Nowadays, applications Developers’ve designed new tables and indexes in many projects due to DB Architects/DB performance expert’s unavailability. Often due to a lack of indexes, queries that were extremely fast when database tables have only thousands of rows will become quite slow when the tables have millions of rows.
In this blog, I will explain a simple, easy and most efficient way to speed up MySQL queries by application developers or MySQL DBA engineers.
MySQL Slow Query Log File:
Generally, MySQL Can save all slow queries into a file after enabling MySQL slow query log file. It is disabled by default and easy to enable using the following MySQL commands.
SET GLOBAL slow_query_log = 'ON';
SET GLOBAL long_query_time = 0.1;
These MySQL configuration settings help to save all SQL Queries which has taken more than 100 milliseconds. To clarify, The MySQL variable long_query_time can control the time interval, you can change it if you want to increase or decrease. As for my knowledge, MySQL gives the best performance after optimizing all slow queries(>100ms) which have taken more than 100ms execution time.
After one day, the slow query log file has all queries which need query optimization. By default, MySQL creates the slow query log file in the data directory folder. Using the following command you get the exact location of the slow query log file.
show VARIABLES like '%slow_query_log_file%'
MySQL Slow Query Log analyzing utilities & Tools
- mysqldumpslow , Pt-query-digest [utilities]
- SmartWorkbench Slow query log File analyzer [Advance tool with Query Optimization]
There are some utilities named sqldumpslow , Pt-query-digest which can consolidate slow query log files and generate a report. It has basic information such as Identical Queries execution frequency, execution time, Lock time etc. This information helps found topmost problematic slow queries. Generally, It is useful if your project has a DB architect or DB performance expert for Optimizing queries. But, It can’t help you to optimize SQL Queries which suppose to do by DB Performance Experts/ DB architects.
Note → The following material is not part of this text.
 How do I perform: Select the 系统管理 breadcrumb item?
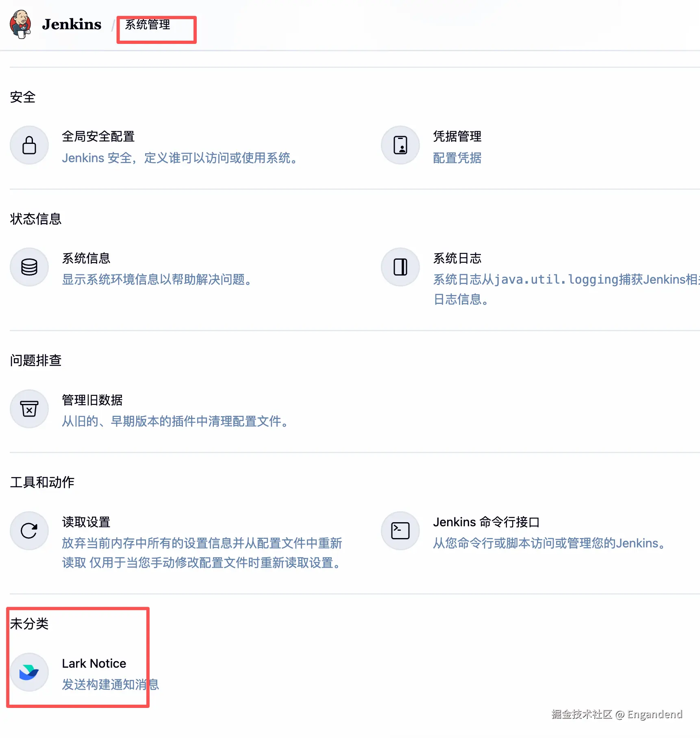[148, 25]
$ ./pt-query-digest slowquery.log
# 4.3s user time, 200ms system time, 39.12M rss, 4.12G vsz
# Current date: Thu Nov 29 10:02:45 2018
# Hostname: JJG.local
# Files: slowquery.log
# Overall: 4.51k total, 36 unique, 1.27 QPS, 15.65x concurrency __________
# Time range: 2018-11-27 21:00:23 to 21:59:38
# Attribute total min max avg 95% stddev median
# ============ ======= ======= ======= ======= ======= ======= =======
# Exec time 55640s 5s 118s 12s 16s 4s 13s
# Lock time 18446744073714s 34us 18446744073710s 4085657602s 260us 271453769812s 194us
# Rows sent 2.95M 0 103.99k 684.27 0 8.14k 0
# Rows examine 293.63M 0 18.67M 66.59k 0.99 583.21k 0.99
# Query size 44.63M 79 1.22M 10.12k 2.16k 97.85k 2.06k
# Profile
# Rank Query ID Response time Calls R/Call V/M
# ==== ============================= ================ ===== ======= =====
# 1 0x5AE6E128A4790517E5CFFD03... 52666.0213 94.7% 4363 12.0711 0.86 UPDATE some_table
# 2 0x222A6FC43B63B119D2C46918... 618.3909 1.1% 29 21.3238 1.91 UPDATE some_table
# 3 0xD217B90797E8F34704CF55AF... 463.7665 0.8% 29 15.9919 0.07 SELECT some_other_table some_other_other_table
SmartWorkbench SlowQueryLogFileAnalyser (SQA)
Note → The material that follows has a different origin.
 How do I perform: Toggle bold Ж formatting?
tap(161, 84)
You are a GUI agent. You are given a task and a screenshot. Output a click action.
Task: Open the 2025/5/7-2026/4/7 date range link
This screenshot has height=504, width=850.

SmartWorkbench is the best tool for MySQL slow Query Log analysis and boosts slow running SQL queries performance. In addition, it can alert if you write such queries. Also, it can recommend the best indexes(optimal indexes) for your queries. In other words, the SmartWorkbench is easy and comfortable with automation and not needed any special skills to Optimize your SQL code.
The SmartWorkbench has many advanced features and one of them is the Slow query log analyzer(1). It is a MySQL GUI tool that can connect to MySQL and pull a slow query log file(4) directly from OS if OS credits saved with the tool. Also, It allows you to drag and drop(2) or upload slow query log files(3).
To explain, It shows a consolidated report after submitting slow query log files with all keen observations including high frequency executed Queries, slow response queries, Queries execution time, lock time, total scanned records, total returned records, and Query ratting. In fact, It helps you to easily identify problematic queries, which are not having a good index.
Optimizing all slow Queries at once
Most Importantly, It can do Query optimization for all slow queries and provide optimal indexes for all of them at once. Also, there is an option to download the report in excel format. As a result, you can observe significant overall DB performance after adding them. Also, It improves your application response time.
Also, It allows analyzing and optimizing selected queries if you double-click on the Query Rating / Explain columns in the report.
Query Rating it calculates query ratting based on how many rows scanning and how many rows it returns. The red stars indicate the Query is needed query Optimization.
Explain displays the Query execution plan in the table and visual diagram modes which is highly useful for Query execution plan analysis.
Identify & fix the problem at the root level:
In my view, SmartWorkbench is one of the MySQL advanced GUI tool has Query Optimization feature. In fact, SQL Queries should optimize for getting the best performance after developing them for your project. Generally, There are high chances to make mistakes in the Query optimization area and missing the optimal indexes if the query optimized done by nonprofessional. Generally, It supposed to be done by a DB performance expert or DB architect.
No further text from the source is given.